Son éducation se ressentit de l’abandon où il vécut, et la même cause explique ses goûts aventureux, son penobant à mener joyeuse vie et son ignorance des langues anciennes.

Comme Homère, Saint-Amant n’apprit, dit-il, que la langue de sa nourrice. Plus tard, ses liaisons avec nombre d’honnestes gens et de littérateurs, ses voyages en Europe, en Afrique et jusqu’en Amérique, ses lectures, enfin, dans des traductions d’auteurs grecs et latins et dans nos vieux auteurs, Marot, Rabelais, du Bartas, qu’il cite parfois, lui donnèrent un savoir réel, qui seconda son inclination pour la poésie. On eu trouve des preuves frappantes dans sa lettre inédite à M. Bochart.

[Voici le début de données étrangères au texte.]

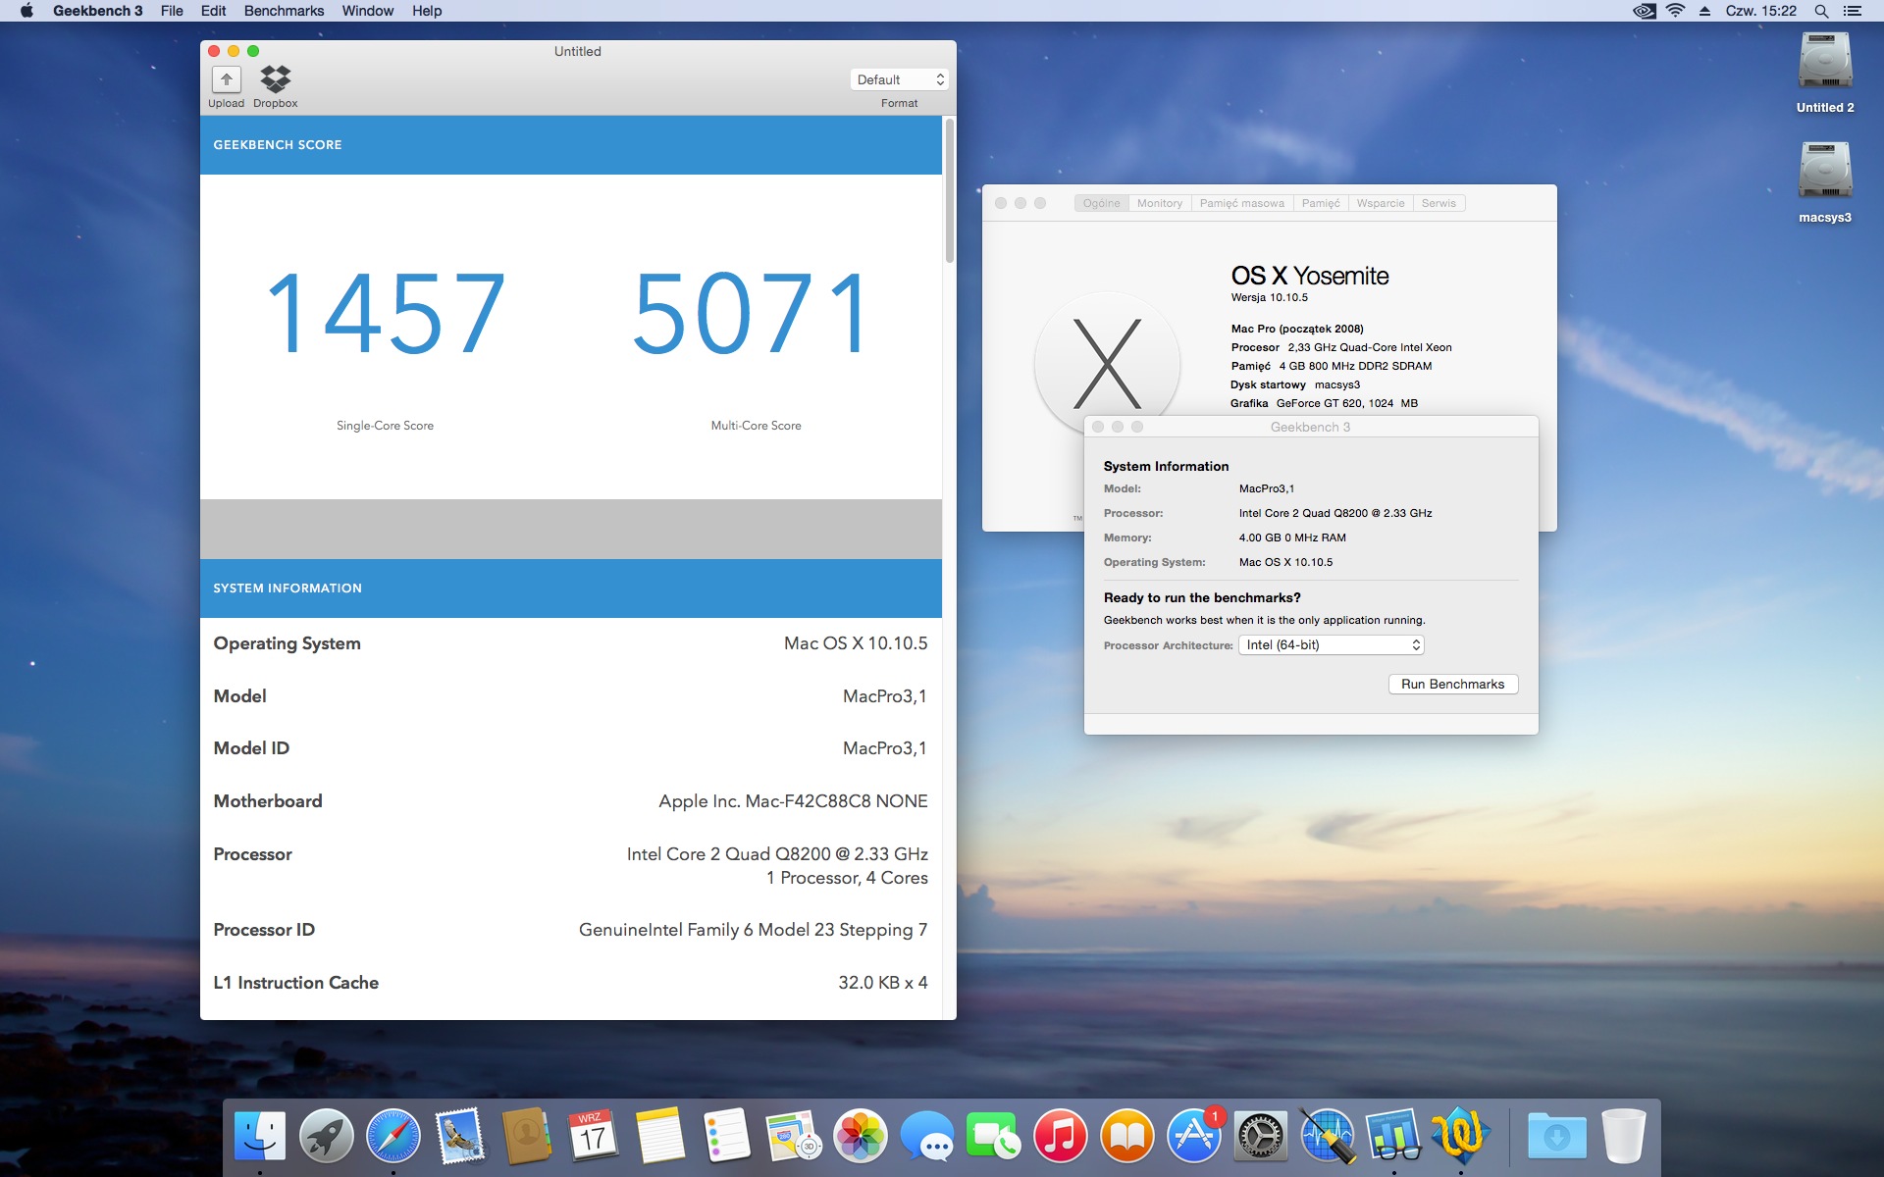Click the Run Benchmarks button
This screenshot has width=1884, height=1177.
pos(1452,684)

« Quoyqu’il ne sût ni grec ni latin, dit Urbain Chevreau, l’auteur de l’Escolle du Sage, il entendent l’anglois, l’espagnol, l’italien, le caractère des passions, l’usage du monde, et fort bien la fable. »

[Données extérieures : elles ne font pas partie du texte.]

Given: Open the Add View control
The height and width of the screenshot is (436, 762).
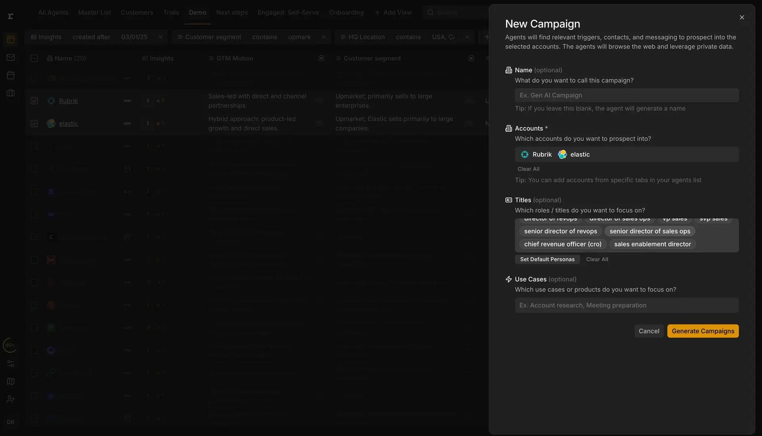Looking at the screenshot, I should pos(393,12).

À tous ces talents de Saint-Amant, ajoutez son habileté à jouer du luth et à réciter ses vers. Lui même dit, dans le Contemplateur :

La sainte harpe de David
Preste à mon luth son harmonie ;

et, comme pour prouver que c’est du luth du musicien, et non de celui du poète, qu’il veut parler, il écrit ces beaux vers des Visions.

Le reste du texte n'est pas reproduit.